### [Recorded data]

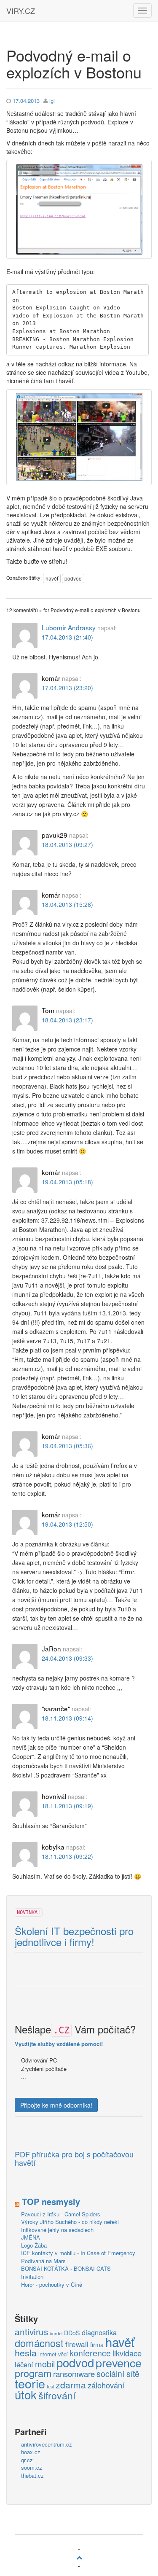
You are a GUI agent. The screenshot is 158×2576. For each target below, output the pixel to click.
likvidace (127, 2353)
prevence (119, 2362)
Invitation (32, 2276)
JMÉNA (30, 2237)
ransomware (74, 2374)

### [About this exercise]
Please print all the entries exactly as written, but drop the pictures.

### [Worked solution]
You are a GUI agent. The screenshot is 158×2576. For each target below, output the pixel to click.
likvidace (127, 2353)
prevence (119, 2362)
Invitation (32, 2276)
JMÉNA (30, 2237)
ransomware (74, 2374)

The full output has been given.